Peterson, who works with hundreds of AIG and independent advisors, said advisors have been experiencing success “with the next degree of volatility removal” by giving IULs more stability and potentially a more stable rate of return.
In the 1990s, none of this would have mattered much as many retirees still benefited from the “golden handshake” of a corporate defined benefit plan managed by professionals paid to secure regular income for tens of thousands of retirees.
But with companies fleeing the defined benefit retirement business and workers and managers relying on their own contributions in 401(k)s and individual retirement accounts (IRAs) to support them through retirement, volatility control is considered critical to managing the retirement portfolio’s sequence of returns.

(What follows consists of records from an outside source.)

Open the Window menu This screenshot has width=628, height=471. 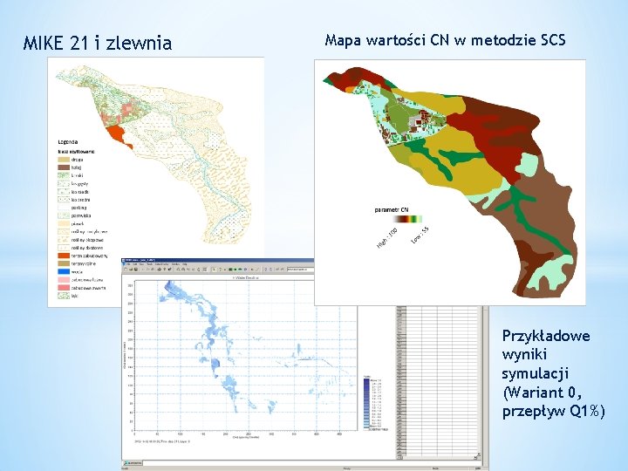coord(175,264)
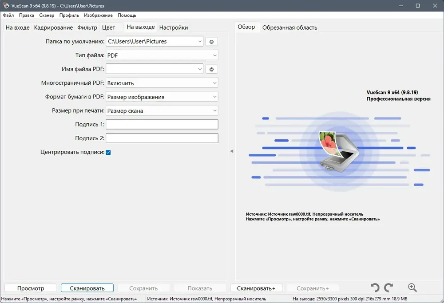Click the @ button beside PDF file name
The height and width of the screenshot is (303, 444).
(x=211, y=69)
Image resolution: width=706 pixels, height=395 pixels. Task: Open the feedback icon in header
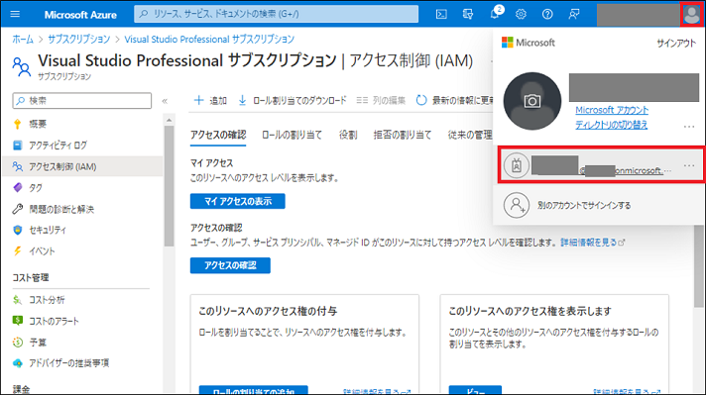coord(573,14)
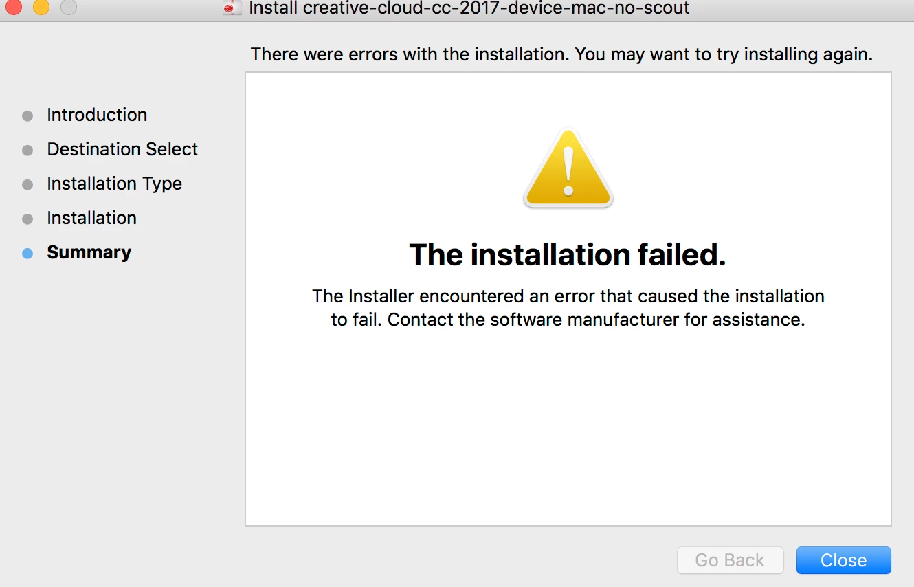Select the Introduction step label
This screenshot has width=914, height=587.
[97, 115]
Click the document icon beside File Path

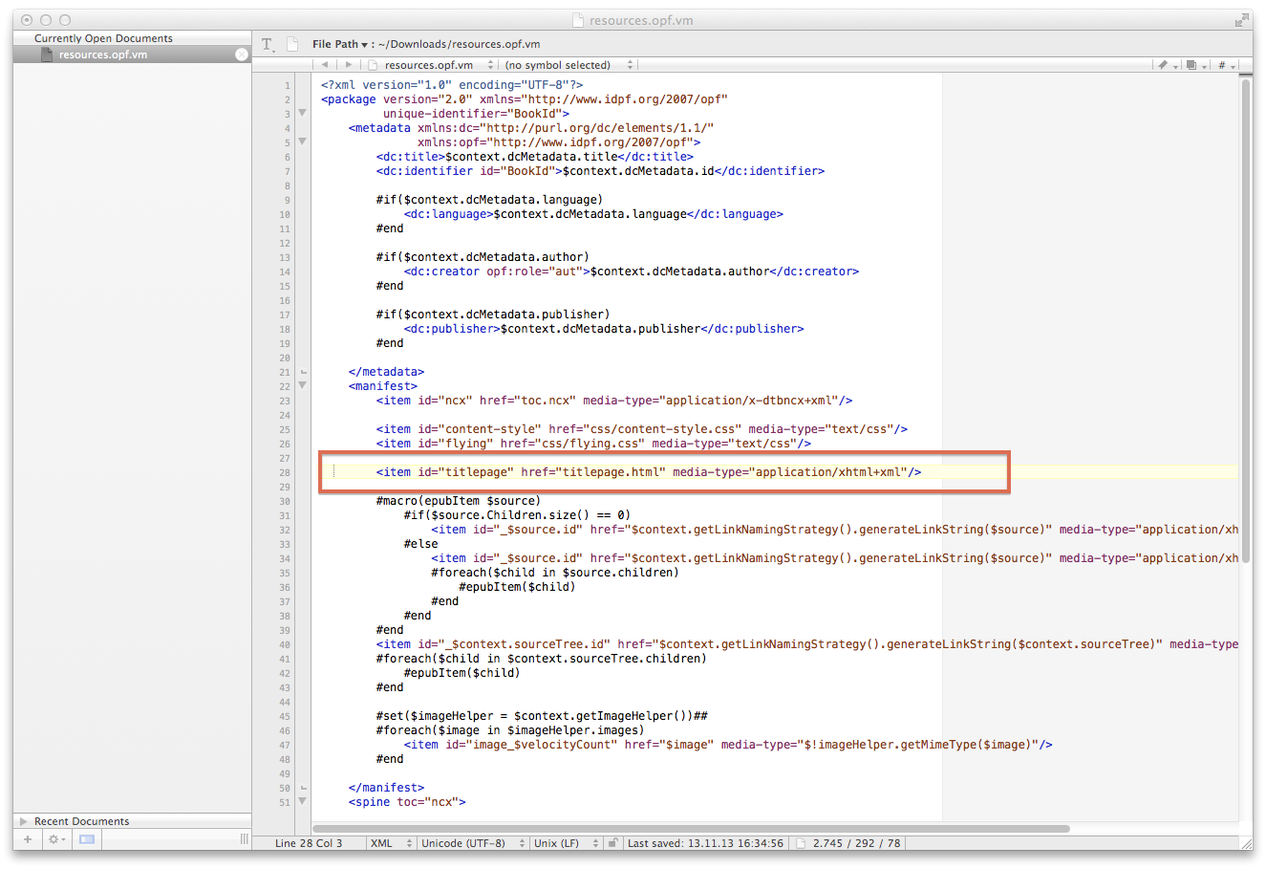click(292, 44)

Losing money the first year or two in retirement isn’t the same as losing the same amount 25 or 30 years into a retirement cycle.
“If you lose money early in retirement, you are in big trouble,” said Tom Hegna, an Arizona-based financial advisor. Hegna spoke with InsuranceNewsNet last year about managing the withdrawal phase of retirement.
“It’s highly unlikely that you are going to survive (financially) over a long period of time because of the order of return. That money will never, ever have a chance to grow again,” said Hegna, author of the book on retirement income titled Paychecks and Play Checks.
A $1 million retirement portfolio that drops by 10 percent in each of the first three years of retirement isn’t going to deliver nearly the same income that an identical retirement portfolio would generate if its returns were flat over each of the same three years.
Withdrawing $70,000 from a retirement portfolio with a negative 20 percent return is the equivalent of pulling out a lot more than $70,000, Peterson said.
“We’re seeing more and more people challenged by the sequencing of returns,” Peterson said in an interview with InsuranceNewsNet. “You can’t be safe in retirement with rates that are low as they are today and that means looking for more yield to get more out of the portfolio.”
In January, AIG announced the launch of Value+ (Value Plus) IUL, which is designed to make it easier for policyholders to access the cash value in the policy. Other carriers offering IUL products include Pacific Life, Penn Mutual, John Hancock, Principal Financial Group, River Source and Prudential Financial.
James A. Mallon, president, life insurance, with AIG Consumer Insurance, said in a news release that AIG developed the product after talking to life insurance advisors and producers. Value+ is paired with a volatility control fund by Merrill Lynch, the company said.
“It’s marrying the sequencing of the returns to the life insurance policy and we’re promoting this on an active basis,” he said. “We’ve seen advisors use this as a concept.”
Advisors use IULs in different ways. Some prefer looking at IULs as an asset class. Others prefer talking up the tax advantages of IULs or the product’s flexibility.
Despite recent controversy swirling around IUL illustration scenarios, the latest edition of Wink’s Sales & Market Report reports robust sales of IUL. Annual indexed life premium reached $1.06 billion at the end of the third quarter, according to Wink’s.
Indexed life premium reached $1.35 billion in 2013, a drop from $1.8 billion in 2012. IUL life premium hit $973 million in 2011, Wink’s data show.
IUL sales as a percent of universal life (UL) and IUL sales combined increased from 14 percent in 2010 to 31 percent during the first nine months of 2013, according to the Milliman UL and IUL 2013 survey.